= Stored items =
_ _ _ _ _ _ _

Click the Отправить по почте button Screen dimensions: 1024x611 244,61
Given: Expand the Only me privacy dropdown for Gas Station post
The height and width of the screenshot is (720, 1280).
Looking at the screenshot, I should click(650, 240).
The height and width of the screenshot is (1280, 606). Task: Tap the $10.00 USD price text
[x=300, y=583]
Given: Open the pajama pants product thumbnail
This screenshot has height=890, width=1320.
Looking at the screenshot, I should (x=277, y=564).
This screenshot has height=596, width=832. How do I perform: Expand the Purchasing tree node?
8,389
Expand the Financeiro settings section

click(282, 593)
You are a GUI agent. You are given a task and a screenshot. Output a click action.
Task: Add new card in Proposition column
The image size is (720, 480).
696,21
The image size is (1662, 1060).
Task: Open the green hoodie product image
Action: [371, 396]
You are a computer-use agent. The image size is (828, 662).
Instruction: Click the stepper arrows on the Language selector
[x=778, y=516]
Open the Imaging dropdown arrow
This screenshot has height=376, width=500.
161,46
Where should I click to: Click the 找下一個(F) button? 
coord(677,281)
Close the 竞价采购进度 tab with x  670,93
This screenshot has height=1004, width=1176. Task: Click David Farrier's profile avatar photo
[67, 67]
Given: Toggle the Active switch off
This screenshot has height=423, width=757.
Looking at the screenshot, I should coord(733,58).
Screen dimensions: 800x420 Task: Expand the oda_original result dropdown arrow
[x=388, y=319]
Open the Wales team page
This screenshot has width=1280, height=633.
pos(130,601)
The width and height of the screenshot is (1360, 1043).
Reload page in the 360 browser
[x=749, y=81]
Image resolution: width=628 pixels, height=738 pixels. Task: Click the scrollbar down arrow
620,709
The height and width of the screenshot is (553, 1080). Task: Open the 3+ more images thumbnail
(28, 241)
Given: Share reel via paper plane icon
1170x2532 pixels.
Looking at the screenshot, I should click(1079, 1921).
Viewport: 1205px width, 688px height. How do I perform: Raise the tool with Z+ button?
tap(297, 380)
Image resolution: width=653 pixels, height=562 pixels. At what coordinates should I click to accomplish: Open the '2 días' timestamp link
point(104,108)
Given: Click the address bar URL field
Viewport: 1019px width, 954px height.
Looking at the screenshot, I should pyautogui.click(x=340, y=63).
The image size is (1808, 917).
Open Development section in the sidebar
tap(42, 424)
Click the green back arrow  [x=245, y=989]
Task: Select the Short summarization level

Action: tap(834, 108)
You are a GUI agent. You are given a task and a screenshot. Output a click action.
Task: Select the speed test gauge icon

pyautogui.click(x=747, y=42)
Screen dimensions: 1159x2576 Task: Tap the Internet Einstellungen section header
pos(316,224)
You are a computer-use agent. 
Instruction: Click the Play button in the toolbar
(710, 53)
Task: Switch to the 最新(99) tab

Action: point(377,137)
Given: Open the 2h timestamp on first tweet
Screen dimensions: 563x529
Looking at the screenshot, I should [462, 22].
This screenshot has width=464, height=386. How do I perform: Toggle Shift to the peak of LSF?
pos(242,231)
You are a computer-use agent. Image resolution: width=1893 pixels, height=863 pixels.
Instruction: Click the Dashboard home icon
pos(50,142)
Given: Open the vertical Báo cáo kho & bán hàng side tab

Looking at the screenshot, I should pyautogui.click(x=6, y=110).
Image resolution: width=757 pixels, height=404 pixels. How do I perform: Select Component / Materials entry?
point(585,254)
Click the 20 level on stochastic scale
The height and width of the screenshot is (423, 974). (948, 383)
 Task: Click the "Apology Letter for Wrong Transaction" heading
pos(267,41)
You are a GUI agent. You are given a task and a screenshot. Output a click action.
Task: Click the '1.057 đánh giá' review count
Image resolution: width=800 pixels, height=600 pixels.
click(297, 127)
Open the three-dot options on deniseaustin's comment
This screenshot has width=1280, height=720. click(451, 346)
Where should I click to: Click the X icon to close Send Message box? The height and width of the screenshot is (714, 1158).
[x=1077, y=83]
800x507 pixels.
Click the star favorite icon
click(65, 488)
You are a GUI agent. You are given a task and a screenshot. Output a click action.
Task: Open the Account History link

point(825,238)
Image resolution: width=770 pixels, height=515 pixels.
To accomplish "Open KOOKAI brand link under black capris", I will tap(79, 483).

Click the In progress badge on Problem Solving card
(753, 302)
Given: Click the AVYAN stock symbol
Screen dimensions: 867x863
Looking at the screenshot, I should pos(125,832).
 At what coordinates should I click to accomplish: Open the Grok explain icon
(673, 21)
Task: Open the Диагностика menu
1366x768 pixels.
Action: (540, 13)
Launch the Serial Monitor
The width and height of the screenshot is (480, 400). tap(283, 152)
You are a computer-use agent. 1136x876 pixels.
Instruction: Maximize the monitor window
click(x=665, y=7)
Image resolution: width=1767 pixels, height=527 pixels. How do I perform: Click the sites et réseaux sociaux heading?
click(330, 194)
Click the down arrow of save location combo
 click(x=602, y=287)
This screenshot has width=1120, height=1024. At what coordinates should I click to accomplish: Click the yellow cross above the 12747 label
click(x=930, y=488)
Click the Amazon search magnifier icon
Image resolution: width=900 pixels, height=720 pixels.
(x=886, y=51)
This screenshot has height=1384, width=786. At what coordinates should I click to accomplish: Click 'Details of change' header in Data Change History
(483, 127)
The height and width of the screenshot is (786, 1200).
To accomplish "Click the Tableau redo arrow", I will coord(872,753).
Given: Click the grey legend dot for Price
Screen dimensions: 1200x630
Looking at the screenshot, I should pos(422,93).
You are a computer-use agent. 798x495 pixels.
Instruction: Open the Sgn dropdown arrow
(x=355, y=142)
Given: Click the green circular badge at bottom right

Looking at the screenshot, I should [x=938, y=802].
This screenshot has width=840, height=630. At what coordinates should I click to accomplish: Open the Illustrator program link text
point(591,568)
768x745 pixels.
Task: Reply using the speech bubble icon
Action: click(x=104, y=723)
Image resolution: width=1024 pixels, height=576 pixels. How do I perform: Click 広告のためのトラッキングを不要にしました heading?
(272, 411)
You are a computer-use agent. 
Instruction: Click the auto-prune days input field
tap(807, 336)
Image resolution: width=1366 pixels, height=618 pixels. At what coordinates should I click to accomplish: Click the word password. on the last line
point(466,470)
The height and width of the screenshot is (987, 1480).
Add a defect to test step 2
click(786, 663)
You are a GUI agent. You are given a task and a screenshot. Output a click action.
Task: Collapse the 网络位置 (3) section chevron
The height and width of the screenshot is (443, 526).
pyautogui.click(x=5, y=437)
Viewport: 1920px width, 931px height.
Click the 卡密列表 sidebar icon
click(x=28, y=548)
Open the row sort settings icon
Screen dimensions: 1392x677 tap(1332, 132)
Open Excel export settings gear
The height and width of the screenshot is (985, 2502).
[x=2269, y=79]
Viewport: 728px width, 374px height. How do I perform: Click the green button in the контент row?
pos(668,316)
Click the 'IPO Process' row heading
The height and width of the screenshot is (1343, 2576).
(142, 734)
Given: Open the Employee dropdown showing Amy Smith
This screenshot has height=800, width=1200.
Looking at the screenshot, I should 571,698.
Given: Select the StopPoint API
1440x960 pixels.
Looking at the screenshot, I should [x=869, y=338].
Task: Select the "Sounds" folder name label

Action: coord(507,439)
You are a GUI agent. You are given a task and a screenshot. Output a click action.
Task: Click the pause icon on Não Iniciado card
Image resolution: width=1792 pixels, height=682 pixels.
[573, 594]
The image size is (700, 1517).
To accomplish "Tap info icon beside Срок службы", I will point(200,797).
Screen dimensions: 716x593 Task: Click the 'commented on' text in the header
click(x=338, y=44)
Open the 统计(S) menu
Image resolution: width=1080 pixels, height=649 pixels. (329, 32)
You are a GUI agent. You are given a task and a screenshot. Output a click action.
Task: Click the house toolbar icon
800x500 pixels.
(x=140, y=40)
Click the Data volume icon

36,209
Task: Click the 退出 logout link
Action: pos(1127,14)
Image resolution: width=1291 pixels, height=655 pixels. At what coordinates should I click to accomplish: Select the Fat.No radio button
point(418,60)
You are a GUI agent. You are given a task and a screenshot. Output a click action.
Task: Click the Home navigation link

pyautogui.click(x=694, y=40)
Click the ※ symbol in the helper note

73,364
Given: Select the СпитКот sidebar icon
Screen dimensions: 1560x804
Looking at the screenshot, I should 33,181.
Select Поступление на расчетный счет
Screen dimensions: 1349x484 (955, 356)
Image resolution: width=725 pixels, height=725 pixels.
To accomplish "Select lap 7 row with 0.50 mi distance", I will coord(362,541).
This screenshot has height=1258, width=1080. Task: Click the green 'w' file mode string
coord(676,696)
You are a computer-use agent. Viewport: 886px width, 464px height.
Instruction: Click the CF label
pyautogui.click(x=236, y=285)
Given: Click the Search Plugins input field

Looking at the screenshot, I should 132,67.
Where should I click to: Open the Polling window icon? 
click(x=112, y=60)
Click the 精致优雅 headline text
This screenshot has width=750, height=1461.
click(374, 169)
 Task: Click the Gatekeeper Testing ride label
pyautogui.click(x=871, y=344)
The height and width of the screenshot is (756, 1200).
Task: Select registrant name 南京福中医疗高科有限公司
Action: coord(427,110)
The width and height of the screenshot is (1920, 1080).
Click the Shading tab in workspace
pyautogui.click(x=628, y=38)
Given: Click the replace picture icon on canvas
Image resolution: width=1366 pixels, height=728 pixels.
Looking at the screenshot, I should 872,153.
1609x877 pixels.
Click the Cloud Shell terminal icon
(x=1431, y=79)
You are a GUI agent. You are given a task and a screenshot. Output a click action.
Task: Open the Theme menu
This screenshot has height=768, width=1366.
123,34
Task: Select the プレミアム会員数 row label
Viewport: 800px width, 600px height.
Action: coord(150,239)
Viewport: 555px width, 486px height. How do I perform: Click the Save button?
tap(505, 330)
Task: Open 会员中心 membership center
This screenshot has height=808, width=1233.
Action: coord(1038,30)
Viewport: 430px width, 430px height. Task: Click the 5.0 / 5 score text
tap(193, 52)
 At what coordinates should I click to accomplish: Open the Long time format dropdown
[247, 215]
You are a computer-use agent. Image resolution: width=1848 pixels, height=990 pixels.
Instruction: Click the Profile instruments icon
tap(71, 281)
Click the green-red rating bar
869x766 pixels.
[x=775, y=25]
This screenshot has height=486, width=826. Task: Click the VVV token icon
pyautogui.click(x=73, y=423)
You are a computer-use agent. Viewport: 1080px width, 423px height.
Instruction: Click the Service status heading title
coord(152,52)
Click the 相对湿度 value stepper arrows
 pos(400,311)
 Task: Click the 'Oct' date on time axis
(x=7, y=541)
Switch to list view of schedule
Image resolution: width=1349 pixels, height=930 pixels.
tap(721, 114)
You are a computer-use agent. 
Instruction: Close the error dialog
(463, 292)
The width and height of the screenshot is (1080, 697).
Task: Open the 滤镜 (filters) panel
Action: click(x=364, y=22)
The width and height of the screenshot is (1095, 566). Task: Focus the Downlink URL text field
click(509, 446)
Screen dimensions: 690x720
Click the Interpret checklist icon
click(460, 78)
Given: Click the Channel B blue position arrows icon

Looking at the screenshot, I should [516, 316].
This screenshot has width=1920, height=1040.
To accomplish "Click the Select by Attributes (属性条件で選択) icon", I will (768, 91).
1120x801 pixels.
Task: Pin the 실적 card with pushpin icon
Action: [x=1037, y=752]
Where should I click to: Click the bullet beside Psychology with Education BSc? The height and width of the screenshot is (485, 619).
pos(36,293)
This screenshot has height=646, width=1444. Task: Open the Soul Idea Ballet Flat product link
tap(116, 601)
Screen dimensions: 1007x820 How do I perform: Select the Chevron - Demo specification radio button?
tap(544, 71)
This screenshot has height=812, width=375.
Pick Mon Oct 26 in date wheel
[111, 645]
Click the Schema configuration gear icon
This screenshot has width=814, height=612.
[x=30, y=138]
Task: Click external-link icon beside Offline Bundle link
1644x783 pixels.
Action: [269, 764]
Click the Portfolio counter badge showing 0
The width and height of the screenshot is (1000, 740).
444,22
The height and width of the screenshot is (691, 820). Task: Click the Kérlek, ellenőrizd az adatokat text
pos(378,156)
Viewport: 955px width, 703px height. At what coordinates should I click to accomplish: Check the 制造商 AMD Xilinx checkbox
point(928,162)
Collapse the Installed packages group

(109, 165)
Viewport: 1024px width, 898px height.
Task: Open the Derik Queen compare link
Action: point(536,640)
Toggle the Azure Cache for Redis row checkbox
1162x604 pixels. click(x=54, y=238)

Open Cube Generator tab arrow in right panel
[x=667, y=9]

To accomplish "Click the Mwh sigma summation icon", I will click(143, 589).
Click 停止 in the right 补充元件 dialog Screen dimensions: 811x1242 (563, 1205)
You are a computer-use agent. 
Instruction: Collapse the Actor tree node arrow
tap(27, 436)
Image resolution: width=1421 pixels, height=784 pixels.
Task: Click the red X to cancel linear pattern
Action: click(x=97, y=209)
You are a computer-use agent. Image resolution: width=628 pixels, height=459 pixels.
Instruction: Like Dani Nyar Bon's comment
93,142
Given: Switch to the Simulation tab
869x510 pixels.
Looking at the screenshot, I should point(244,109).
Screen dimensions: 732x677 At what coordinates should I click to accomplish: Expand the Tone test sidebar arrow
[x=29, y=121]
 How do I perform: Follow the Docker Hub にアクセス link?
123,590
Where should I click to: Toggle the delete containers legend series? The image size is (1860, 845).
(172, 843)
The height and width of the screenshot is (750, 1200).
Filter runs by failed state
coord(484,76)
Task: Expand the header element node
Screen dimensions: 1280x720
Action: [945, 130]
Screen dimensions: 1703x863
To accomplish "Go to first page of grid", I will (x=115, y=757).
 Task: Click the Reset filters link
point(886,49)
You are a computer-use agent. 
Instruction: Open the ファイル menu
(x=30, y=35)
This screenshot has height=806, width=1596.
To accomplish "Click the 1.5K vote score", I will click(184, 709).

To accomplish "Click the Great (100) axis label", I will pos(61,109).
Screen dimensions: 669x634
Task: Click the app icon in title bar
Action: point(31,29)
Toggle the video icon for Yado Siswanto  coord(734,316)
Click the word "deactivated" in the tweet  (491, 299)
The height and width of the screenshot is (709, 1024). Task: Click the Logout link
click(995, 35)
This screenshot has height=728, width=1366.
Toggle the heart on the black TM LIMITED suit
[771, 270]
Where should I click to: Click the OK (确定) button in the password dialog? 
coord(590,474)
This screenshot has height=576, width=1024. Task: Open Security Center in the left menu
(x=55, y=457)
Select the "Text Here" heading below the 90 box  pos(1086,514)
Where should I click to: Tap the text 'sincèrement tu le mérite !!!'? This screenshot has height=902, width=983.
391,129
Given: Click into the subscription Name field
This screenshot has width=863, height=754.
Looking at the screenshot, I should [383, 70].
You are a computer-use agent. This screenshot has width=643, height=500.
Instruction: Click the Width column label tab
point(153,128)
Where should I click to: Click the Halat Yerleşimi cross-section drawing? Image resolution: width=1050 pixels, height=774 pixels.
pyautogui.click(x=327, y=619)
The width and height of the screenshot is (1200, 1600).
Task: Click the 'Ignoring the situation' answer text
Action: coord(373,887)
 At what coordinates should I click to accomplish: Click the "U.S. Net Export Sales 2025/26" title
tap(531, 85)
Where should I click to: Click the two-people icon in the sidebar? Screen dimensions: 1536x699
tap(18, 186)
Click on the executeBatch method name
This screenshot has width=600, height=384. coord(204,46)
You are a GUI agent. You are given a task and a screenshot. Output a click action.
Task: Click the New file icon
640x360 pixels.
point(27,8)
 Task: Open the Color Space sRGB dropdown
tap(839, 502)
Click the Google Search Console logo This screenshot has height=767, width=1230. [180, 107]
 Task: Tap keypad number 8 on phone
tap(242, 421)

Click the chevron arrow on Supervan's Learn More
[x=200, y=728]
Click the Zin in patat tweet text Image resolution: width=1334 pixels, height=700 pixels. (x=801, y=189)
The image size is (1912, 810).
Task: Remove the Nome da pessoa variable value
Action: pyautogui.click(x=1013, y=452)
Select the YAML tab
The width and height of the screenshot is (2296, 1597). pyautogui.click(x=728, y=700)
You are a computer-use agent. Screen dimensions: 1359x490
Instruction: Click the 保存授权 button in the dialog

_ _ _ _ _ _ _

= Your instructions =
Among the records above, repeat exactly the line with "Task: Click the Gatekeeper", the line with "1609x877 pixels.", and every line in between, and only those.

= Result =
 Task: Click the Gatekeeper Testing ride label
pyautogui.click(x=871, y=344)
The height and width of the screenshot is (756, 1200).
Task: Select registrant name 南京福中医疗高科有限公司
Action: coord(427,110)
The width and height of the screenshot is (1920, 1080).
Click the Shading tab in workspace
pyautogui.click(x=628, y=38)
Given: Click the replace picture icon on canvas
Image resolution: width=1366 pixels, height=728 pixels.
Looking at the screenshot, I should 872,153.
1609x877 pixels.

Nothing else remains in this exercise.